▶ _Extrait du texte_
Kassowitz Félix a travaillé jusqu'à ses 22 ans comme  sténographiste, notant avec dextérité et précision les nouvelles du monde. Plus tard, le crayon de sténo est devenu l'instrument du caricaturiste et les nouvelles qu'il transcrivait la matière mème de ses dessins. En fait ses premiers dessins sont nés au cours d'une longue hospitalisation.  Cela s'est passé dans les années trente á Paris... A cette époque, le jeune caricaturiste a pu conter sur l'aide de Vértes Marcell et de Major Henrik et bientôt on pouvait voir les caricatures de Kasso dans le journal satirique LE RIRE.
Après son retour en Hongrie, en 37,  il est devenu le collaborateur de plusieurs journaux satiriques hongrois tels que "Pesti Hirlap, Magyarország, Tükör".
Mais il a également pris une part important dans la naîssance du cinéma d'animation hongroise.
Au début de sa carière, il s'est inspiré de l'oeuvre de Georg Grosz, qui dénonçait les injustices de la société de l'époque. Mais son tempérament aspirait d'une expression plus optimiste et il a créé son propre monde original, en développant un style d'une grande simplicité graphique.
Son exemple a changé le dessin satyrique de l'époque, y aportant l'air frais du printemps. Apès ses illustres prédessesseurs, le grand Mülhbeck Károly ou l'excellent Gáspár Antal, il a imposé son style simple, claire et pourtant plein d'esprit.
"Son exemple a créé une école et transformé tout l'art de la caricature dans notre pays.  C'est un fait hstorique"... a-t-il noté l'historien d'art Szegi Pál, l'irremplable connaisseur de notre domain.
Il est en effet primordial que nos experts se penchent sur l'oeuvre de Kasso. Ne serait-ce que pour étudier ses rapports avec les arts populaires. Comment ses compositions, claires et visibles, proches de la pureté des dessins enfants, se sont nourris de l'ordre élaboré de notre folklore.
Car il a eu le génie de la simplicité, ayant reconnu le parenté de la caricature et des arts primitifs.

Dans une époque difficile, dans un monde qui se déchirait, Kassowitz Félix nous a apporté  la médecine de l'humour.
Cet humour ne venait pas seulement de ses dessins, mais de toute sa personne. C'était un plaisir de travailler avec lui. Comme si les "ö" du mot hongrois "öröm" qui veut dire plaisir, étaient déssinés par lui.
Son bureau reflétait l'ordre, le calme et la conscience de soi qui émanait de lui. Il a toujours aidé, comme un père, les débutants, donnant des conseils, corrigeant les défauts, éveillant la confiance pour trouver le chemin personnel.

▶ _Tâche_
Pouvez-vous mettre à jour le texte sur Kassowitz Félix en le reprenant de « Après son retour » à « grande simplicité graphique. », avec « Georg Grosz » remplacé par « Otto Dix » ?

▶ _Contenu des données_

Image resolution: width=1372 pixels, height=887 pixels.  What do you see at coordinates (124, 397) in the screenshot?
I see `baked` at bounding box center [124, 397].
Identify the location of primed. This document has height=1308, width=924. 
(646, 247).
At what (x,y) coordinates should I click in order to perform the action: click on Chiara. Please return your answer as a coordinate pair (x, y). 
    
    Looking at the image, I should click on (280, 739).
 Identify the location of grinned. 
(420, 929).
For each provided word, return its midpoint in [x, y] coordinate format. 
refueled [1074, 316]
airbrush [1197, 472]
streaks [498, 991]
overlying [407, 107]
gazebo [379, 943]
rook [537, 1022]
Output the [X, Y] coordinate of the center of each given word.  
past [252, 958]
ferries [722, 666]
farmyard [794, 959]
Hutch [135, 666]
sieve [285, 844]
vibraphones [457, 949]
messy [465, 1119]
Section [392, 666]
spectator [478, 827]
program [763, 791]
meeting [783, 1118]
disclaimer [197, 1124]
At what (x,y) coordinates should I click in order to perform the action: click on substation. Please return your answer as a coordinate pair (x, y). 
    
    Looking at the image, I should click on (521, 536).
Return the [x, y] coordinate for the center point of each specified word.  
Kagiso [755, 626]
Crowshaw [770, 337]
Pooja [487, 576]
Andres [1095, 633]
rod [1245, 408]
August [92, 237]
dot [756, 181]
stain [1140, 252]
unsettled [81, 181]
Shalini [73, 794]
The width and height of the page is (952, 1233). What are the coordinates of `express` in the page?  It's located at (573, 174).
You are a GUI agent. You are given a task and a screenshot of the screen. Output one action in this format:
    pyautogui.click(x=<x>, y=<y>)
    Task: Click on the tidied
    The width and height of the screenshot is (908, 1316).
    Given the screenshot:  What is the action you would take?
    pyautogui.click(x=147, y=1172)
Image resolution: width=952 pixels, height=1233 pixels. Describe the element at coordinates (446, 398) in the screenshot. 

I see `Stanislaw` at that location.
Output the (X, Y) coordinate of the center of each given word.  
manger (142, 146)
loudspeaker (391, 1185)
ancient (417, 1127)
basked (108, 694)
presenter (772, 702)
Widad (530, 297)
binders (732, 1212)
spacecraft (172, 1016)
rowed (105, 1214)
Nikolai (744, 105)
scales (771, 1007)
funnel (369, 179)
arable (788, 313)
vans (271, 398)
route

▶ _Réponse finale_
Après son retour en Hongrie, en 37,  il est devenu le collaborateur de plusieurs journaux satiriques hongrois tels que "Pesti Hirlap, Magyarország, Tükör".
Mais il a également pris une part important dans la naîssance du cinéma d'animation hongroise.
Au début de sa carière, il s'est inspiré de l'oeuvre de Otto Dix, qui dénonçait les injustices de la société de l'époque. Mais son tempérament aspirait d'une expression plus optimiste et il a créé son propre monde original, en développant un style d'une grande simplicité graphique.